Mrs. B to be replied, “Give us the facts then. What exactly necessitated your evacuation? It’s public interest when everyone assumes you used public funds. Even just clarifying whether or not you footed your own bill would stop the questions.” Another twitter user who goes by the name ‘The African, chipped in, “You brought your ‘medical condition’ onto a public forum and now say we shouldn’t debate it for lack of information. Are you serious? We mend our limbs in public care but you fly out to SA for yours. When we ask why, you scream ‘lack of humanity.’ How is the irony lost on you!”

Peter Mubanga Cheuka wrote, “You need to avoid using this cheap way of responding to questions raised by the people. People want to know why you were not treated in Zambia. Million other Zambians are being treated in our local hospitals. Don’t just expect praise, but questions as well from people you lead.” Luke Mulenga followed suit: “Please stop the operatic histrionics. It’s a simple inquiry requiring a simple answer. It would be an absolute disgrace if you used tax payer funds to pay for treatment that would have been done in one of our local hospitals.”

Wika Kawina agreed: “I agree. I personally feel mocked that people that are in charge of improving my well-being are in the forefront in getting evacuated to other countries for health care. What does that say about the services we have here in Zambia? Highly disgraceful.”

Maloza wrote: “Awryp Hospital charges minimum admission fee K30,000 per day X 30 days = over K1,000,000 for a drunken driver’s broken arm. That’s excluding tests, emergency call, surgery, medication, relatives escorting etc. Yet PF Govt claims there’s no money for student meal allowances. Misplaced priorities. what a wasteful regime. The pipo who keep voting/rigging for this regime need to be detained at Chainama mental Hospital.”

A few netizens, however, empathized with the minister. “Impressed by the fact that you kept working [while you were in hospital], tweeted Kabwe JMusonda while Muloongo Muchelemba wished the minister well, tweeting “ Get well soon Honorable”, a message that was echoed by others.

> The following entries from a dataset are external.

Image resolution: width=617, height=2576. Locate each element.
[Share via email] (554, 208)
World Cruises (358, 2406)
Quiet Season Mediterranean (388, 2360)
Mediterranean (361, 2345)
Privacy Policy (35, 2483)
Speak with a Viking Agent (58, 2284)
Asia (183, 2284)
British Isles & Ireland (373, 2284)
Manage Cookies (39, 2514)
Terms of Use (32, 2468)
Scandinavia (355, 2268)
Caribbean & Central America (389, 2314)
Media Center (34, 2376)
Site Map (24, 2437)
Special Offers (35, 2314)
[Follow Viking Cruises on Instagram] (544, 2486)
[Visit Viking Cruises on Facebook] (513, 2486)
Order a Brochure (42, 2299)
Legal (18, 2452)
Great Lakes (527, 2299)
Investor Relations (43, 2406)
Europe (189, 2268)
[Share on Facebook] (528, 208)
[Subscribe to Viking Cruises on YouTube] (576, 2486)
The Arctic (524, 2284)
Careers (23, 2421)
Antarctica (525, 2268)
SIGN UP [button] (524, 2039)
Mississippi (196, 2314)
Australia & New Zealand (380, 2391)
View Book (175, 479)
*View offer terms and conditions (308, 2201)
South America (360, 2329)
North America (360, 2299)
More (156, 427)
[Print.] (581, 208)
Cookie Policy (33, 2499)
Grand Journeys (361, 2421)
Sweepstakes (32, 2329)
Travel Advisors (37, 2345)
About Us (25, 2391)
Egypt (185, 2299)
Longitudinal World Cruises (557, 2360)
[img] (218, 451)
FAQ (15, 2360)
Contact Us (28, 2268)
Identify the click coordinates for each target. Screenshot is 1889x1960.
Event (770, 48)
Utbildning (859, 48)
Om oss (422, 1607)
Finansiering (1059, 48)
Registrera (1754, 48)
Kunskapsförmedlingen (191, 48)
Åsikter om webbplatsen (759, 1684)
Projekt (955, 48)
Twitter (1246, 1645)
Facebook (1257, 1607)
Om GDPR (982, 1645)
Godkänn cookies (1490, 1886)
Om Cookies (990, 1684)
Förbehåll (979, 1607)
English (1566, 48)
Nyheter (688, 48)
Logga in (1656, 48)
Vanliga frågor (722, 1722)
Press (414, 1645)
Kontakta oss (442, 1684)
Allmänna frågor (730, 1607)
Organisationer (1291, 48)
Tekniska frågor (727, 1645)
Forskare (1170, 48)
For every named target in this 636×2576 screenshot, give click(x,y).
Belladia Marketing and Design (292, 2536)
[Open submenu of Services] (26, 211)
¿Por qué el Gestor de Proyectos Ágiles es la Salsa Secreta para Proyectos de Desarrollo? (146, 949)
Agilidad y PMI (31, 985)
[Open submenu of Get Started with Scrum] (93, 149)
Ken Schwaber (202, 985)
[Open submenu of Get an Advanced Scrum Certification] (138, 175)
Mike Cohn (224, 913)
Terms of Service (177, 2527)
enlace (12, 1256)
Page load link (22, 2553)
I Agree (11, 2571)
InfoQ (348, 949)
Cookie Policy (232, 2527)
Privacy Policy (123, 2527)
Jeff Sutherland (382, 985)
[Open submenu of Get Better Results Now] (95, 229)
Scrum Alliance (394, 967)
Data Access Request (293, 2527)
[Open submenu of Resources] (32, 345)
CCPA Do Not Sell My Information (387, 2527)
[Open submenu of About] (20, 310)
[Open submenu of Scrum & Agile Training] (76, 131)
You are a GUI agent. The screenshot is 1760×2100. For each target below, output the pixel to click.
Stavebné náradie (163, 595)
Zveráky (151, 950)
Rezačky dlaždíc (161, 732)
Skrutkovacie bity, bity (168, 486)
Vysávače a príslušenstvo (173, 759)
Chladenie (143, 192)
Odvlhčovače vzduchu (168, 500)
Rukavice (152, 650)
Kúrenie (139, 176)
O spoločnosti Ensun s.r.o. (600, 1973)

David Kabaso offered a conclusion: “Hope you copied all the machines they used so you come and urge your government to buy them to avoid traveling back to other countries for treatment. It’s a shame”

Meanwhile, those who criticised the Minister later complained that he had blocked them from accessing his account.

Sishuwa, posting a screenshot of the blockade, wrote “Last week, l agreed with #Zambia’s Minister of Communications Brian Mushimba’s tweet on the need to support ZAMTEL. He heaped praise on me. Today, l asked him if his medical treatment in SA was funded by taxpayers, noting that we need to improve our own healthcare. He BLOCKED me.”

Many others such as Dr Chelwa and Mona Lisa registered similar complaints. “He has blocked me too”, tweeted Dr Chelwa.